Indian stock market outlook for 2009

(RTTNews) – In 2008, the Indian stock market fell a victim to the financial global turmoil that unfolded in the credit markets. Many analysts had predicted in late 2007 that the 4-year bull market would see some correction in the first quarter of 2008. The market did decline in line with expectations, although the depth and the breadth of the decline witnessed was beyond anyone’s comprehension.

Moderating Valuations

The BSE Sensex, which is a proxy bellwether of the Indian market, more than halved in 2008, the steepest decline since 1991, when the country faced a balance of payments crisis that triggered economic liberalization.

The price-earnings (PE ratio) of the BSE Sensex, a common tool to evaluate stocks, also fell in line with the market from around 28 in January to about 12 times at the end of the year.

At current levels, the BSE Sensex is valued at less than half its four-year average. The index is trading at 8-9 times the estimated earnings for 2009-10 compared to the 18-19 times at the peak of the bull rally in January.

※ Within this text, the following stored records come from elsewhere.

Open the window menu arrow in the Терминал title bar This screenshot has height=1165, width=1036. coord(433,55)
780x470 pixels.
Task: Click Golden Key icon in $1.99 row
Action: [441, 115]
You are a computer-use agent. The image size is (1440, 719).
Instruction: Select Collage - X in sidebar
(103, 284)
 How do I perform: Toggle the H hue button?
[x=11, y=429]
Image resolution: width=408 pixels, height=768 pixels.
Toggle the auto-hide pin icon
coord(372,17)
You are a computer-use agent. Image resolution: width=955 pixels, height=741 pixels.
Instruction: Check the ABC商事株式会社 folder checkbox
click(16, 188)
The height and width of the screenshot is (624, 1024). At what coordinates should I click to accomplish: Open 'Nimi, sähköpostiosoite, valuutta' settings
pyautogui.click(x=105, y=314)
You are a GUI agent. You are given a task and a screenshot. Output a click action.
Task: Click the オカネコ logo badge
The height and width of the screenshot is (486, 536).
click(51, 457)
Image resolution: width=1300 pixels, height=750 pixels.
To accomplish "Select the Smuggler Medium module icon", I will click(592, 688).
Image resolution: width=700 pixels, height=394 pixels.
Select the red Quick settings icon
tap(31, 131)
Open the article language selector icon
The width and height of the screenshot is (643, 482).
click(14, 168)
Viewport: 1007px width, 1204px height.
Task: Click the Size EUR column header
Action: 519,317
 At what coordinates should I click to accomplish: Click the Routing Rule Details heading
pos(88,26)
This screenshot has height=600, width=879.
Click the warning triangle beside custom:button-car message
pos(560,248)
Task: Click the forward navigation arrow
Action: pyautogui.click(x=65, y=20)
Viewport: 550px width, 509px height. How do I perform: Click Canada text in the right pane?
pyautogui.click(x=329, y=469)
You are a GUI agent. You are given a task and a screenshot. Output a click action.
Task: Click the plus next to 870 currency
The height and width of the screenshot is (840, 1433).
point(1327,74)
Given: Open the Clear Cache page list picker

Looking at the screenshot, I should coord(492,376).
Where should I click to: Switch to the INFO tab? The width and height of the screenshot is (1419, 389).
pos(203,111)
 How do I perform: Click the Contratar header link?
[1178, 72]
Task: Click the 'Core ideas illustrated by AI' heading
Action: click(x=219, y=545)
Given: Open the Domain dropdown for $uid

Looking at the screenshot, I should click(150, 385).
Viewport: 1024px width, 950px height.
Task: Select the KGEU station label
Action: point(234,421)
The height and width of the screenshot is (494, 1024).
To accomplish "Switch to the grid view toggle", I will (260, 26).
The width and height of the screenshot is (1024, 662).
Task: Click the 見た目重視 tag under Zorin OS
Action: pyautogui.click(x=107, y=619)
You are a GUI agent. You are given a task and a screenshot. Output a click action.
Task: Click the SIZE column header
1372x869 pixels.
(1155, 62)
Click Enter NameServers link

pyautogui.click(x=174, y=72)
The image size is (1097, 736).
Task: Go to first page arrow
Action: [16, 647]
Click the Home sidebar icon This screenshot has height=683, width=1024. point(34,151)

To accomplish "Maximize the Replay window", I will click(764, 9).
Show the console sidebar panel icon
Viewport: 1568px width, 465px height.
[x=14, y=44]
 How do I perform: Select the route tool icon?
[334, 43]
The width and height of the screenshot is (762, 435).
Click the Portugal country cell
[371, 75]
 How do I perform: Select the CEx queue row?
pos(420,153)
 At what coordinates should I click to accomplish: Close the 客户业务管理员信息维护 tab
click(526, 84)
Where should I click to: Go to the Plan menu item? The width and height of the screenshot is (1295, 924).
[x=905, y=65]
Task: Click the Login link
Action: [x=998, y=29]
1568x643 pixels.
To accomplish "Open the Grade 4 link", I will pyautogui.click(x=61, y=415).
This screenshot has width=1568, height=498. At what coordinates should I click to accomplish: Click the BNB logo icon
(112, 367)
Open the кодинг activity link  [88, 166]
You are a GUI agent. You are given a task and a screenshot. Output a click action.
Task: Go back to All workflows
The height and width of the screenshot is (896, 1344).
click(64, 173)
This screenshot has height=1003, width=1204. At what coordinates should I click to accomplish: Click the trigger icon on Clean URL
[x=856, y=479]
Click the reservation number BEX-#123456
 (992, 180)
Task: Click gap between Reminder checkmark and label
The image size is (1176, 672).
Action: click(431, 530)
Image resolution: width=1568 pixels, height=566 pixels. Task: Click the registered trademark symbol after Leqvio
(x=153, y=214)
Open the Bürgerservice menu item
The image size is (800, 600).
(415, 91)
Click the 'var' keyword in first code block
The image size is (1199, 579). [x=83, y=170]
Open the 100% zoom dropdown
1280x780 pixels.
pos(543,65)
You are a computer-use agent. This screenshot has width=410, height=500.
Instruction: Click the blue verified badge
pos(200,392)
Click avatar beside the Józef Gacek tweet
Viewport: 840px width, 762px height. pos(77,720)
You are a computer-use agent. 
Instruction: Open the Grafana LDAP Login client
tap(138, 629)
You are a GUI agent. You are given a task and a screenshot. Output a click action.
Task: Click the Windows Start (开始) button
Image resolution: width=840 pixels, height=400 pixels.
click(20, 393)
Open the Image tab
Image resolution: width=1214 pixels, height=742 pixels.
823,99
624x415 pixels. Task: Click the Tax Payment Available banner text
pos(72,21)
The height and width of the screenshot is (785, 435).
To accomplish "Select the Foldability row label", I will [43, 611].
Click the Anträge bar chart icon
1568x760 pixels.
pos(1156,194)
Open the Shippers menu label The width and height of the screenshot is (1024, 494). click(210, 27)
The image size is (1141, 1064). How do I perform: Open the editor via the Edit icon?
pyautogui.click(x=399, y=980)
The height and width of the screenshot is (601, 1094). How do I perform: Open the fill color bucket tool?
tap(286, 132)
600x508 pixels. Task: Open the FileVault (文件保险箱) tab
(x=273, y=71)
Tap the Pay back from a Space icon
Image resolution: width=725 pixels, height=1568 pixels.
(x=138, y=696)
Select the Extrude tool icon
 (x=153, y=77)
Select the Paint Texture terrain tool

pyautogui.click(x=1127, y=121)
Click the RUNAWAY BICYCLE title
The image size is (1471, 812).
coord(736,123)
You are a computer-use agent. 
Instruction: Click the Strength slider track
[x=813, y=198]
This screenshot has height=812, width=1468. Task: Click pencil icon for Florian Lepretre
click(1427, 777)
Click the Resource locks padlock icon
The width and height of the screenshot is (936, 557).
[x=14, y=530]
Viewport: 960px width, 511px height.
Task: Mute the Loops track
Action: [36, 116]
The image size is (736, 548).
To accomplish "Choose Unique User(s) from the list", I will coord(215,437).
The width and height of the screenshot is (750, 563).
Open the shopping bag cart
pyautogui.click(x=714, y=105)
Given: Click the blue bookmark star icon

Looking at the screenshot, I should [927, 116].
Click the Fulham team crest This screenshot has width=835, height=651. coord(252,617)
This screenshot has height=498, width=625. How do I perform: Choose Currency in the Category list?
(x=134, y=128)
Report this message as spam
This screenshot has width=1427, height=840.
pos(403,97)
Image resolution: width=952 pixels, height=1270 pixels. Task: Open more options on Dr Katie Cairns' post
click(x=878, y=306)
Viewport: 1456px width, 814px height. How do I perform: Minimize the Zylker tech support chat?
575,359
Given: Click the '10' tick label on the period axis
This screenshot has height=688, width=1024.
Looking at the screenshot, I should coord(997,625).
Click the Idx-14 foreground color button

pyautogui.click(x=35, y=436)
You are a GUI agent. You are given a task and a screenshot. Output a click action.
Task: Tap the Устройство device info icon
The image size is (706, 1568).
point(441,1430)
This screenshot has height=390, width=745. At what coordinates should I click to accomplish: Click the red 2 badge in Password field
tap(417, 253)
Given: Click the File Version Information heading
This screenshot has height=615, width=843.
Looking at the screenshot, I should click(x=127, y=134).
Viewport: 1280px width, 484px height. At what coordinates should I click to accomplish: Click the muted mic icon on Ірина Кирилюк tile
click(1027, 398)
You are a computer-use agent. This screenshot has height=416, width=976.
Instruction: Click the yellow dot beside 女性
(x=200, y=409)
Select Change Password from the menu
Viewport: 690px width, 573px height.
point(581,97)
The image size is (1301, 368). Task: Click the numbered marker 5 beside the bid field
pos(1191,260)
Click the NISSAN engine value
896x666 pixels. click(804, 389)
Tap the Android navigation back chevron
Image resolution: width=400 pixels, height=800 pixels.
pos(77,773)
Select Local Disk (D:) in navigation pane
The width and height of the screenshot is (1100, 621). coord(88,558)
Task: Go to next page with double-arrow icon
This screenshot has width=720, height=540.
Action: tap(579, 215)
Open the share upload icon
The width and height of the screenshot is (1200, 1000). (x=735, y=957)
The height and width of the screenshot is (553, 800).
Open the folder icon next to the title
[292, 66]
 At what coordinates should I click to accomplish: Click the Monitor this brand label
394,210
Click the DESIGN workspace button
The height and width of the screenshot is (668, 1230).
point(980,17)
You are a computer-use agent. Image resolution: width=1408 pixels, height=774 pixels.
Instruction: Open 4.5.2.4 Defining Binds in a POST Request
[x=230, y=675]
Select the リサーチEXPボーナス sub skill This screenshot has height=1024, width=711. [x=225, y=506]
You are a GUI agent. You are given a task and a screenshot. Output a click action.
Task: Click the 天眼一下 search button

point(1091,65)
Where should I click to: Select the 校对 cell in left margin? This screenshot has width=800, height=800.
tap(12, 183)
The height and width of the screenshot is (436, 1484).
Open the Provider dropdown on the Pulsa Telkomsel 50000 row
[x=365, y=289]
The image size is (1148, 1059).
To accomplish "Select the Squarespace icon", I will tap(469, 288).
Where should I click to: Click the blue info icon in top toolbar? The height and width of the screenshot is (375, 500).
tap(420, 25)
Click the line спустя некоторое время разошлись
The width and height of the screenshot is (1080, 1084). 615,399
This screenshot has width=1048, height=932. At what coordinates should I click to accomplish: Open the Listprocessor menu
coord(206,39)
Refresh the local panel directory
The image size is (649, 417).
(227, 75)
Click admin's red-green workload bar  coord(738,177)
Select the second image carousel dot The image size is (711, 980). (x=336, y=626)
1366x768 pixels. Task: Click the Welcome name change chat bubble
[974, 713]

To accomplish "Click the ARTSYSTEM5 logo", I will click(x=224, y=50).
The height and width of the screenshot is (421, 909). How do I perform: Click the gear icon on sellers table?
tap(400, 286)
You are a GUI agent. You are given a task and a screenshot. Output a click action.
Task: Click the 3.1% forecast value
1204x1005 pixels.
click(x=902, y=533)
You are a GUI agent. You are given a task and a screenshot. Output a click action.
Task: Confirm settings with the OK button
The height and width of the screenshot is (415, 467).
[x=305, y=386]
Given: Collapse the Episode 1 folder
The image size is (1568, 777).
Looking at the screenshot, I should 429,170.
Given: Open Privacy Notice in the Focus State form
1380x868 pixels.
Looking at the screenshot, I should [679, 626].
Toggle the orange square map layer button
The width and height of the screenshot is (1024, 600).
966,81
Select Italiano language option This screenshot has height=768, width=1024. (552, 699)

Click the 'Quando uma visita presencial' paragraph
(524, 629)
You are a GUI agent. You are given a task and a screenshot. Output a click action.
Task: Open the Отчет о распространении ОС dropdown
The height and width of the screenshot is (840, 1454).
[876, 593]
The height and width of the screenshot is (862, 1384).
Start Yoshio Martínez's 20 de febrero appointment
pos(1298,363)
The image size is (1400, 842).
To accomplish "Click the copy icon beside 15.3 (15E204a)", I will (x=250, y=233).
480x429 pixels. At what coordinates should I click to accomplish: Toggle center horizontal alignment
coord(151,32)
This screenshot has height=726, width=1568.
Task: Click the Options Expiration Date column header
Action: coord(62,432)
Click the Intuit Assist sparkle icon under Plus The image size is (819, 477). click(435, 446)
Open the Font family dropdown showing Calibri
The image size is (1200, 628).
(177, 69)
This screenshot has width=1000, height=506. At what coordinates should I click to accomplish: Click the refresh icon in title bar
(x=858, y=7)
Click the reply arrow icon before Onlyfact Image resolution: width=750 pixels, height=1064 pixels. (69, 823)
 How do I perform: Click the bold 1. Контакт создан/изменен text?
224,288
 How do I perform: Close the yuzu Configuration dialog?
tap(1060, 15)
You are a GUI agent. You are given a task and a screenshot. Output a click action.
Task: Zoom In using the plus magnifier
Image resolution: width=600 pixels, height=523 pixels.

The rest of the global markets also witnessed their worst crisis since the Great Depression of the 1930′s, as major financial institutions went bust, liquidity dried up and credit crunch forced many emerging-market economies stagger to the International Monetary Fund for help.

The MSCI World Index, a benchmark of developed and emerging equity markets, fell 45% in the period, while the FTSE and the Dow Jones Industrial Average tumbled 35% each.

Institutional Interest

In 2008, foreign institutional investors (FIIs) made a beeline for US money market funds and treasury bonds, as the steadily appreciating dollar was perceived as a “safe haven.” FIIs pulled out an estimated $ 13 billion from the Indian market in 2008, the first net outflow in 11 years and the most in 15 years.

After remaining net sellers all through the past few months, FII’s are turning positive on India, as they bought shares worth Rs.1217 crore so far in December.

Despite heavy outflow and a gloomy outlook for global equities, the number of registered FIIs in the Indian market increased to nearly 1,600 at the end of 2008 compared with 1,219 in 2007.

Mutual funds are reportedly sitting on Rs.37, 000 crore of cash. The deployment of these funds should trigger a buying wave in the market.

Positive Long-term Outlook

At current levels, it is perceived that all bad news has been discounted, including a possible decline in earnings for the December quarter. Many analysts say that the market has bottomed-out and presents attractive investment opportunity for long-term investors.

Given the steep market decline, many growth companies are available at single digit price-to-earnings ratios and below their net asset values. Also, historically, earnings in India are less volatile than other emerging markets.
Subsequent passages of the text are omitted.